Le prototype de la famille chrétienne
Le pape Jean Paul II prolonge cette doctrine lorsqu’il donne la Sainte Famille en modèle à toutes les familles chrétiennes : « Puisque, en définitive, l’essence de la famille et ses devoirs sont définis par l’amour, c’est dans la Sainte Famille, cette "Église domestique” (cf. Lumen Gentium, 11), que toutes les familles chrétiennes doivent trouver leur reflet. En elle, en effet, “par un mystérieux dessein de Dieu, le Fils de Dieu a vécu caché durant de longues années. Elle est donc le prototype et l’exemple de toutes les familles chrétiennes” » (cf. Familiaris consortio, 8 et Redemptoris Custos, 7).
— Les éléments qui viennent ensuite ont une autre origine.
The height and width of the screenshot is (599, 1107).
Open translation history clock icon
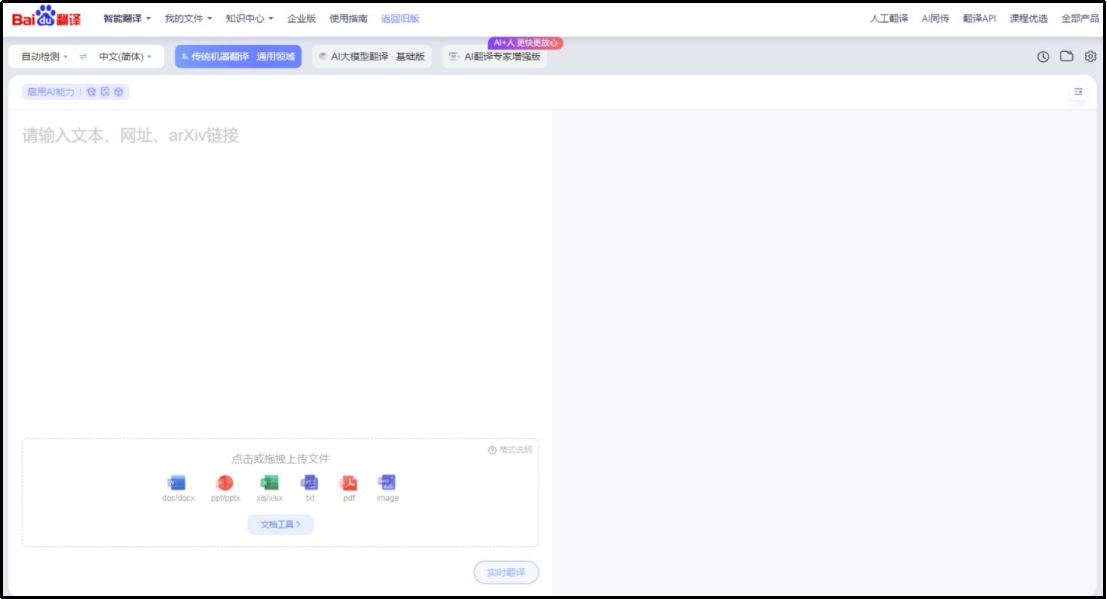(1043, 57)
C’est au sein d’une famille que le Fils de Dieu a voulu s’incarner, pour jouir de la tendresse et de l’assistance d’une vraie mère et d’un vrai père, tous deux indispensables pour que l’Enfant puisse « grandir en sagesse, en taille et en grâce sous le regard de Dieu et des hommes » (Lc 2, 52).
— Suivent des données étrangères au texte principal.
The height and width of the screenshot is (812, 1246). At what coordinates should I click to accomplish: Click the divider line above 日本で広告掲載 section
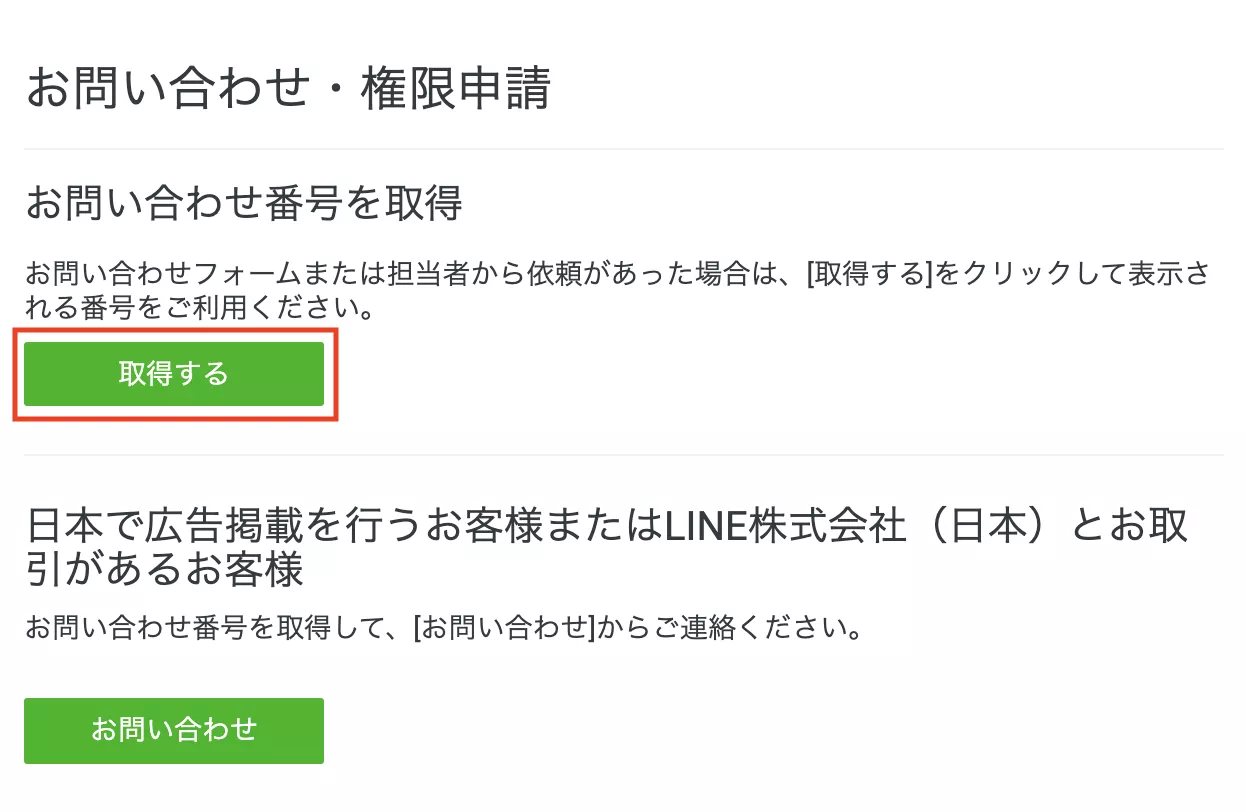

Le pouvoir de nommer Jésus
Restant plus proche du récit évangélique, saint Jean Chrysostome (344-398) paraphrase le dialogue du Messager divin et de Joseph : » Retiens, lui dit l’Ange, cette épouse que tu voulais renvoyer, car Dieu même te la donne, et non ses parents. Il te la donne non pour l’union charnelle, mais seulement pour demeurer avec toi ; il l’unit avec toi par moi qui te parle. Non seulement elle est pure de tout commerce illicite, mais sa fécondité est au-dessus des lois de la nature. N’éprouve donc aucune tristesse de la conception si heureuse de ton épouse, mais livre-toi à une grande allégresse, car “ce qui a été engendré en elle est de l’Esprit saint. Elle enfantera un fils à qui tu donneras le nom de Jésus”. Car bien que cet enfant soit conçu du Saint Esprit, ne crois pas néanmoins que tu sois dispensé d’en prendre soin, et de le servir en toutes choses. Bien que tu sois étranger à sa naissance, et que Marie soit toujours demeurée parfaitement vierge, je te donne néanmoins à l’égard de cet enfant la qualité de père en tout ce qui ne blessera point celle de la Vierge, et je te laisse le pouvoir de le nommer. C’est toi qui lui donneras son nom ; bien qu’il ne soit pas ton fils, tu ne laisseras pas d’avoir pour lui l’affection et le soin d’un père. C’est pour cette raison que je te permets de le nommer toi-même, afin de t’unir très étroitement avec cet enfant. »
2 PG LVII, Hom. IV, 41 sq, cité par Mgr Villepelet, Les plus beaux textes sur Saint Joseph, éd. du Vieux Colombier, Paris, 1959, p. 27.